A 13 year olds life support battle
Pronounced brain dead but still fighting for her life
The family of a girl who was declared brain dead after tonsil surgery received another reprieve Monday from a judge who ordered the 13-year-old to be kept on life support for another week.
Doctors at Children’s Hospital Oakland say Jahi McMath will never recover, so they want to take her off the machines that are keeping her body functioning. Her family wants to continue life support, saying they have hope she will still pull through.
Shortly before a previous ruling would have allowed doctors to end life support at 5 p.m. Monday, Alameda County Superior Court Judge Evelio Grillo ordered the hospital to keep Jahi on a ventilator until Jan. 7 to give the family time to file a petition in state appellate court.
It’s the latest twist in a harrowing legal and medical fight that has reignited a heated debate about when life support should end for a severely brain-damaged person.
On Monday, the family’s lawyer filed suit in federal court, requesting that the hospital be compelled to perform a tracheotomy for breathing and to insert a feeding tube — procedures that would allow Jahi to be transferred to a facility willing to care for her. The hospital has said it’s unethical to perform surgery on a person who is legally dead.
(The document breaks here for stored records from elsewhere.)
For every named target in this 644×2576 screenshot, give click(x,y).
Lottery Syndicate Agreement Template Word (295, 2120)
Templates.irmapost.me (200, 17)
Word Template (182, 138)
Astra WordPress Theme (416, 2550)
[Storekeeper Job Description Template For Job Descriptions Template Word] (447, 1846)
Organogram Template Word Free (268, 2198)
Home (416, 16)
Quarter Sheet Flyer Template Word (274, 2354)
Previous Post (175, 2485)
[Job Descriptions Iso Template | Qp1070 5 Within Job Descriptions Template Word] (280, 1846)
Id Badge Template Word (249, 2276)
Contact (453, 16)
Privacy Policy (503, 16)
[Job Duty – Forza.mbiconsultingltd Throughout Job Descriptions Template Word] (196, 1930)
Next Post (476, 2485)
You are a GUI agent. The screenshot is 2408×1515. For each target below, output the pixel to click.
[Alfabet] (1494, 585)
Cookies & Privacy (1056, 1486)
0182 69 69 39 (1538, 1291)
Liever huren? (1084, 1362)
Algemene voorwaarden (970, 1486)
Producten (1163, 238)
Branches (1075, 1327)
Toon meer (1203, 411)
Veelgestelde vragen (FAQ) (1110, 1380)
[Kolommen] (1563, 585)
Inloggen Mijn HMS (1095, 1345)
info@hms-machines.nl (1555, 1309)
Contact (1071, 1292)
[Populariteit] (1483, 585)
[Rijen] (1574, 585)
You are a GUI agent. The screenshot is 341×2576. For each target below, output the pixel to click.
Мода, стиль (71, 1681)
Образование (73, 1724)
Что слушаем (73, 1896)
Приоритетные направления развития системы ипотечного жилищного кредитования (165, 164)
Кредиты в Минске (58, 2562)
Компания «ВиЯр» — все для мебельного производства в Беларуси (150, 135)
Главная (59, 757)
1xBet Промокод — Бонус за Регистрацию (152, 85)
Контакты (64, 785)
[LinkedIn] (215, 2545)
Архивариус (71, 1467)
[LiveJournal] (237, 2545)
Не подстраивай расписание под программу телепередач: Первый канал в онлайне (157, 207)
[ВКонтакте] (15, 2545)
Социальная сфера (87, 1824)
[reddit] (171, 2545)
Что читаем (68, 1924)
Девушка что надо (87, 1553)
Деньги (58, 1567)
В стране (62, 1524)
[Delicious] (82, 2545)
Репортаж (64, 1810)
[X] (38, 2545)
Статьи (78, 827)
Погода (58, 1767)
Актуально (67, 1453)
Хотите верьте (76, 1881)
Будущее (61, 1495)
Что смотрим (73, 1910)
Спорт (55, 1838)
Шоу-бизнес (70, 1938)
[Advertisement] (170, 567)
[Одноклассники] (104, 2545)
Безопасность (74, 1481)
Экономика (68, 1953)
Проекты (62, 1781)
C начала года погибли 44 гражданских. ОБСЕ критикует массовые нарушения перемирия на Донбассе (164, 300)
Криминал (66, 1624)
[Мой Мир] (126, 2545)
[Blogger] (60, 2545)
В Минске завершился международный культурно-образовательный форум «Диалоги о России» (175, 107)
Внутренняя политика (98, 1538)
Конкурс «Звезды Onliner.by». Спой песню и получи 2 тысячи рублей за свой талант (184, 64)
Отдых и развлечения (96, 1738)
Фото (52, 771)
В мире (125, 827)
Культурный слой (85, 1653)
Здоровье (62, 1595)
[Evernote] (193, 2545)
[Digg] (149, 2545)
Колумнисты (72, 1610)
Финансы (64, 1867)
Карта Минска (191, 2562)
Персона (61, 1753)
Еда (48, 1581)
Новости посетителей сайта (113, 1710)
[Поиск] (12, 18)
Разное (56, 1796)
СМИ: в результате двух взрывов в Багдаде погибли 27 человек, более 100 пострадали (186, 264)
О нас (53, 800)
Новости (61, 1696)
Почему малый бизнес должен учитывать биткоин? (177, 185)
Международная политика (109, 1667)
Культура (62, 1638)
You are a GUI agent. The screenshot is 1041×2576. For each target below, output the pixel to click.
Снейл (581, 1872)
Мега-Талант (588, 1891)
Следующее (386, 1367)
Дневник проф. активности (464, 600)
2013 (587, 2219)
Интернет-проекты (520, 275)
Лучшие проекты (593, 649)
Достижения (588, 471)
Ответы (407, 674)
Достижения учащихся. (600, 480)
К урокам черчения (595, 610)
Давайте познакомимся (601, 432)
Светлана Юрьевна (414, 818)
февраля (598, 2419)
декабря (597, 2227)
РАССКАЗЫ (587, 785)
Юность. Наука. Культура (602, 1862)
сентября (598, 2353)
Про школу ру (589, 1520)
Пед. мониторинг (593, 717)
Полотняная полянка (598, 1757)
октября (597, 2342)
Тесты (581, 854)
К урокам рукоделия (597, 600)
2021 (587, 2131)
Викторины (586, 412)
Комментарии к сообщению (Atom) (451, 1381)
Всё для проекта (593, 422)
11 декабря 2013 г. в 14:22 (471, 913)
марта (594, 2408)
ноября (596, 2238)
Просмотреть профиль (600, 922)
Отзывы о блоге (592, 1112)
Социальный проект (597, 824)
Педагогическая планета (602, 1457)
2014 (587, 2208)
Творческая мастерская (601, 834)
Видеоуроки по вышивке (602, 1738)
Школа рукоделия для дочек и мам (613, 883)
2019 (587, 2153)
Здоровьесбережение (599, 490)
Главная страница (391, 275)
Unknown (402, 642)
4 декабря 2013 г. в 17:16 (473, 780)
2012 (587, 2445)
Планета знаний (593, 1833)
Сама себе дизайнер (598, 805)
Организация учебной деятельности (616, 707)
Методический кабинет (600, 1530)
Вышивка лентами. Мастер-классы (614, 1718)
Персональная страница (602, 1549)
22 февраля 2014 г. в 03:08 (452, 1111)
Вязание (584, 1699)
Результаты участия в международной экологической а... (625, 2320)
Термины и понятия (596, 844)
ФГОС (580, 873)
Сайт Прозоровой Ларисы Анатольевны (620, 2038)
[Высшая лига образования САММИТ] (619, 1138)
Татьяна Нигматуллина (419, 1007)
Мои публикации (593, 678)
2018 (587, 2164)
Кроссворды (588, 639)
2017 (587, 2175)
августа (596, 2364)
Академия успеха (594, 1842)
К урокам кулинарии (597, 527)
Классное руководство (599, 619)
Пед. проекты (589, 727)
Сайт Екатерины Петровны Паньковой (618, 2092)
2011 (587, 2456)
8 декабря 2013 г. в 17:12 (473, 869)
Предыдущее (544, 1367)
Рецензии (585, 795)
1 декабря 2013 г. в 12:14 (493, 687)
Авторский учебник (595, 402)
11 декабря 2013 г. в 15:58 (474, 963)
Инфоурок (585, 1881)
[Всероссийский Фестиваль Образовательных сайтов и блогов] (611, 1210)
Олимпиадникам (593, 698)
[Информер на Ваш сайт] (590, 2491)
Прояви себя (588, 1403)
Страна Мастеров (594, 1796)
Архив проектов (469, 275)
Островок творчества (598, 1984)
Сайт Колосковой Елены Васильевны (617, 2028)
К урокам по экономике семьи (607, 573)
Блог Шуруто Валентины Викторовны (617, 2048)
With television cameras clustered outside the hospital, the family maintained a vigil as the deadline approached.
When Jahi’s mother, Nailah Winkfield, heard of the delay, she wept and hugged relatives outside the hospital. She said it was an answer to her prayers and a sign that she was right to keep fighting.
“Who wants to know the date and the time their child would die?” Winkfield said. “I don’t care what anyone has to say about what I’m doing. … I have to do what is right for me and for Jahi.”
She said she does not believe her daughter is dead because her heart is still beating.
Sam Singer, a hospital spokesman, said it would comply with the judge’s new order but would oppose any efforts by Jahi’s family to convince a court that she is still alive and entitled to the same rights as a living person.
The family’s lawyer, Christopher Dolan, said when he called Jahi’s mother at the hospital about the extension of the deadline, she said hospital staff had cleared family members out of a waiting room as doctors prepared to remove Jahi from the ventilator.
Doctors at Children’s Hospital and an independent pediatric neurologist from Stanford University have concluded Jahi is brain dead.
She underwent a tonsillectomy at the hospital Dec. 9 to treat sleep apnea and other issues. After she awoke from the operation, her family said, she started bleeding heavily and went into cardiac arrest. Then she was declared brain dead three days later.
In a declaration filed with the federal action by Jahi’s family, Dr. Paul Byrne, a pediatrician who has questioned the definition of brain death, said he visited Jahi’s bedside and observed her responding to her grandmother’s voice and touch with a squirming movement.
Arrangements also have been made, according to the documents, with an air ambulance company for a doctor to accompany Jahi on a private jet from Oakland to Long Island for $27,950.
By Monday night, the family’s fundraising website had raised more than $27,000 for a possible transfer.
Dolan said in a phone interview that he has also been in talks with a facility in Arizona because the family would like to keep Jahi as close as possible.
Hospital spokeswoman Cynthia Chiarappa has said officials would have to understand the capabilities of the New York facility before allowing a transfer. The hospital also said it would need to confirm there is lawful transportation included in any transfer plan and there is written permission from the coroner.